You can see it in hatchlings as a deep notch forming between the scutes. You can almost stick your thumbnail in the crevice.


----------



## Beasty_Artemis (Nov 10, 2016)

Does anyone have any pics?


----------



## Beasty_Artemis (Nov 10, 2016)

Because I have read about stretching between scutes being a sign of really fast growth. Is that a real thing?


----------



## Speedy-1 (Nov 10, 2016)

Beasty_Artemis said:


> Does anyone have any pics?


 *If you go here ; http://www.tortoiseforum.org/threads/the-end-of-pyramiding.15137/page-13 you will more than likely learn and see most everything you want to know !*


----------



## cmacusa3 (Nov 10, 2016)

Beasty_Artemis said:


> Because I have read about stretching between scutes being a sign of really fast growth. Is that a real thing?



I have a leopard tort that I just got that was hatched in late September that already has significant pyramiding.


----------



## Beasty_Artemis (Nov 10, 2016)

WOW! That is one amazing thread! Very educational. 
My girl had some stretching from excessive food it sounds like. Whew! Paranoia was making me worry.


----------



## Beasty_Artemis (Nov 10, 2016)




----------



## Beasty_Artemis (Nov 10, 2016)

Any thoughts judging from my pic?


----------



## Dan (Nov 10, 2016)

Looks fine. Don't see much in the way of growth just yet. Fresh slate. Just keep humidity up and soak every day for the first year or so and regularly thereafter to prevent a whole host of issues--not only pyramiding. I've found that as tortoises gain mass, they don't seem to dehydrate as easily or as quickly, meaning that from a shell disformity standpoint, obsessive attention to watering your animals can eventually slacken some. If you can get yours up to 5-6" and smooth you shouldn't have any problems with pyramiding and you can relax and let him spend more time in an outside enclosure during good weather instead of in the humid chamber all the time.

Here's one of mine, which overall has received excellent care, but which I think experienced lower humidity over last winter, while still receiving food like mazuri which accelerates growth. It's a mild case, but it's there. New growth over the summer where I felt comfortable bumping the humidity up is coming in much smoother again.


----------



## TerrapinStation (Nov 11, 2016)

@Dan What a beautiful tort!


----------



## jim taylor (Nov 11, 2016)

I got my sulcata at 5 months old and he was already starting to pyramid. It wasn't a huge amount but it also wasn't brand new. So I can't really say if it started rite out of the egg or couple weeks in but it didn't happen over night.


----------



## Janelle Green (Nov 12, 2016)

Yes I got my baby Russians with little pyramiding there a year old December 5th I have stopped their pyramiding luckily but they'll always have that little bit now.

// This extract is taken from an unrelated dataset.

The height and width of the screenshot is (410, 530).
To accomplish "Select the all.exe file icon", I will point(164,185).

I believe my babies pyramided because she didn't have the enclosure humid enough and to crowded just not excellent care.theres a good video on pyramiding by Kamp Kenan on YouTube also a great video of baby tortoise care by him


----------



## Janelle Green (Nov 12, 2016)

wellington said:


> Yes, my own little hatched out leopard. She will be a year this month. However, l noticed some pyramiding early one. I can't remember what age, but it was only a few months. Of course she is in a closed chamber since birth and was incubated with a high humidity. She since then has stopped and is smoothing out. Have no idea, why, in such high humidity, over 80% she still pyramided. It sure can start very young in wrong conditions and some are even a little prone to it in great conditions.

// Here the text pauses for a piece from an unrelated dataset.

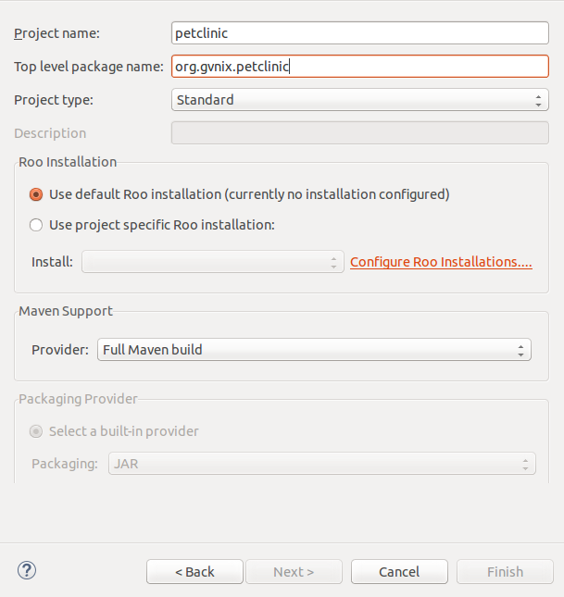Select a built-in provider radio button
The image size is (564, 597).
(x=37, y=431)
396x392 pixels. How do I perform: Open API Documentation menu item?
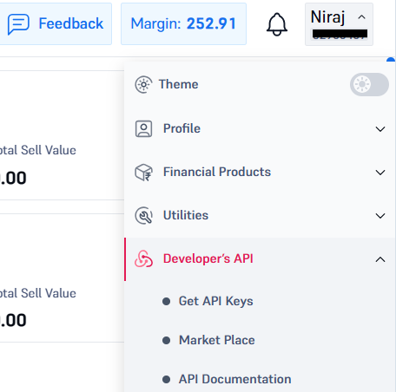point(235,379)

I saw the pyramiding video by Kamp kenan and he said they can just get a little from being in captivity , I've been watching a lot of his videos I love him lol


----------



## wellington (Nov 13, 2016)

Janelle Green said:


> I saw the pyramiding video by Kamp kenan and he said they can just get a little from being in captivity , I've been watching a lot of his videos I love him lol


i don't doubt that with the lights/heat we have to use.


----------